Using the ZMQ work manager works well. The MPI work manager should also work well, though is untested. Both of these handle starting new workers in a more efficient way, without copying the full state of the parent.

Continuing a failed run

The restarting plugin has a few different things it expects to find when it runs. Crashes during the WE run should not affect this. However, if the plugin itself crashes while running, these may be left in a weird state.

If the plugin crashes while running, make sure:

  • restart.dat contains the correct entries. restarts_completed is the number of restarts successfully completed, and same for runs_completed within that restart.

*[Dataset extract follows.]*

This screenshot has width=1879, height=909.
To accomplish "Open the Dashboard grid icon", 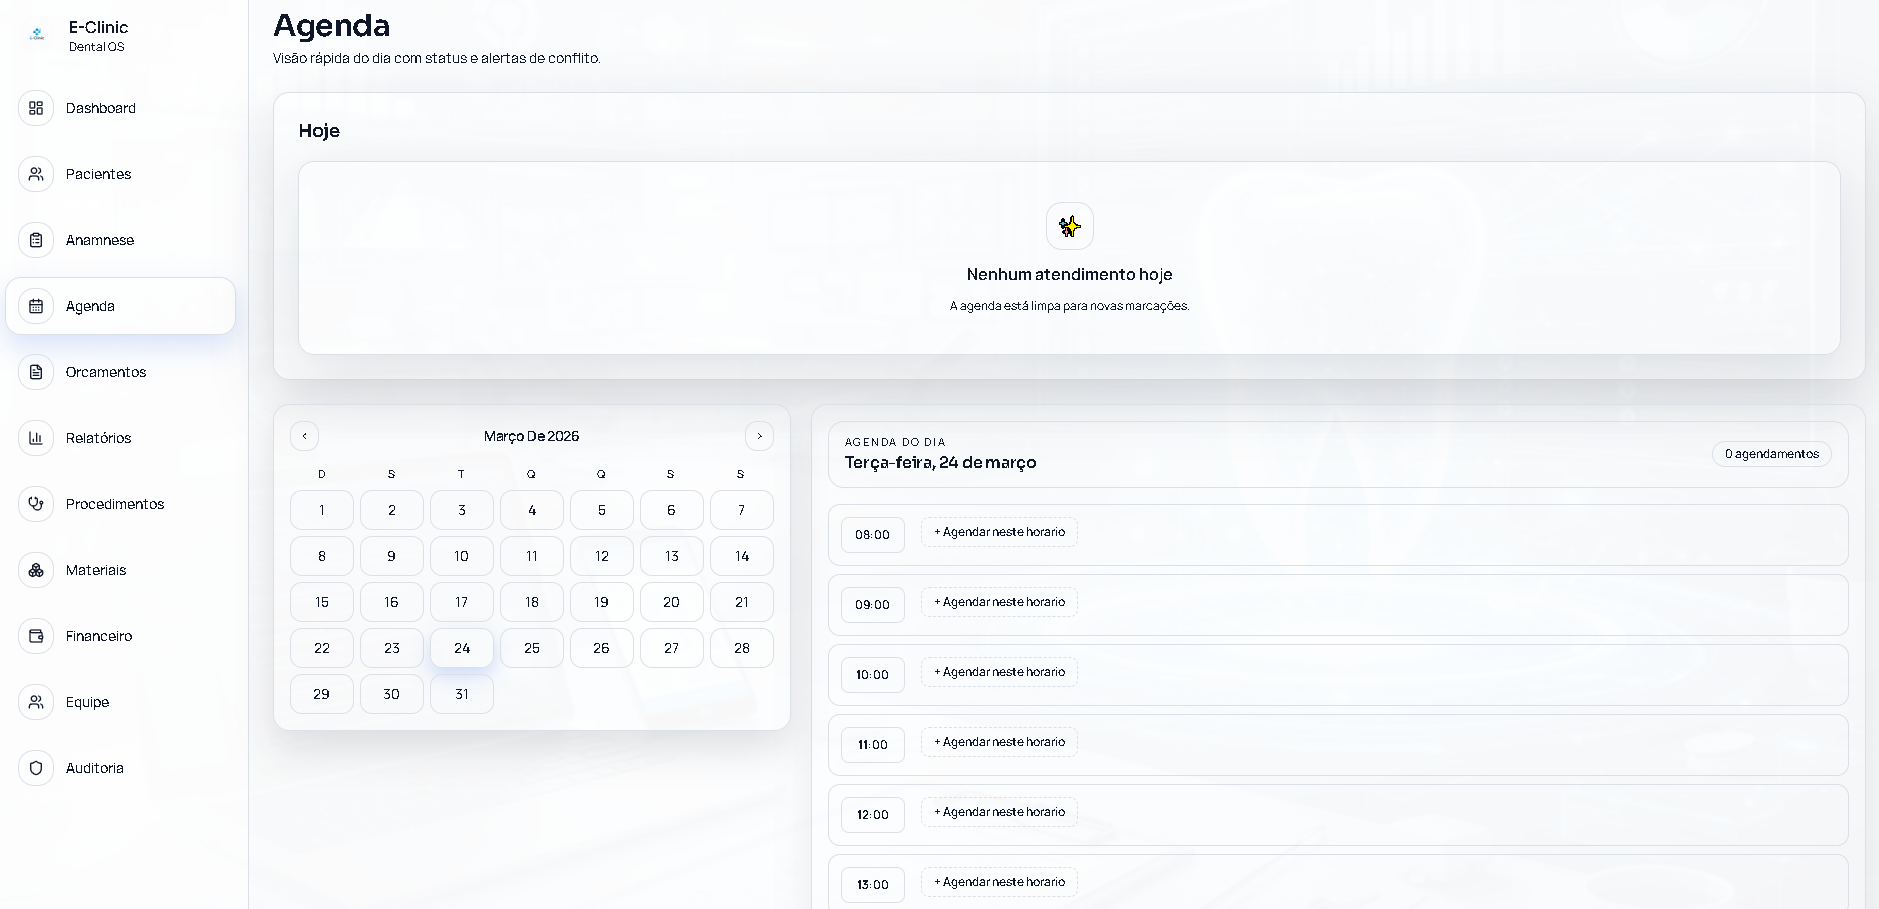I will coord(36,108).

  • restart_initialization.json is pointing to the correct restart

It may help to w_truncate the very last iteration and allow WESTPA to re-do it.

Potential Pitfalls/Troubleshooting

  • Basis state calculation may take a LONG time with a large number of start-states. A simple RMSD calculation using cpptraj and 500,000 start-states took over 6 hours. Reducing the number of runs used through n_restarts_to_use will ameliorate this.

  • If restart_driver.prepare_coordinates() has written a coordinate for an iteration, subsequent runs will NOT overwrite it, and will skip it.

  • In general: verify that msm_we is installed

  • Verify that restart_initialization.json has been correctly set

  • This plugin does not yet attempt to resolve environment variables in the config, so things like say, $WEST_SIM_ROOT, will be interpreted literally in paths

References

[1] Suárez, E., Adelman, J. L. & Zuckerman, D. M. Accurate Estimation of Protein Folding and Unfolding Times: Beyond Markov State Models. J Chem Theory Comput 12, 3473–3481 (2016).

[2] Copperman, J. & Zuckerman, D. M. Accelerated Estimation of Long-Timescale Kinetics from Weighted Ensemble Simulation via Non-Markovian “Microbin” Analysis. J Chem Theory Comput 16, 6763–6775 (2020).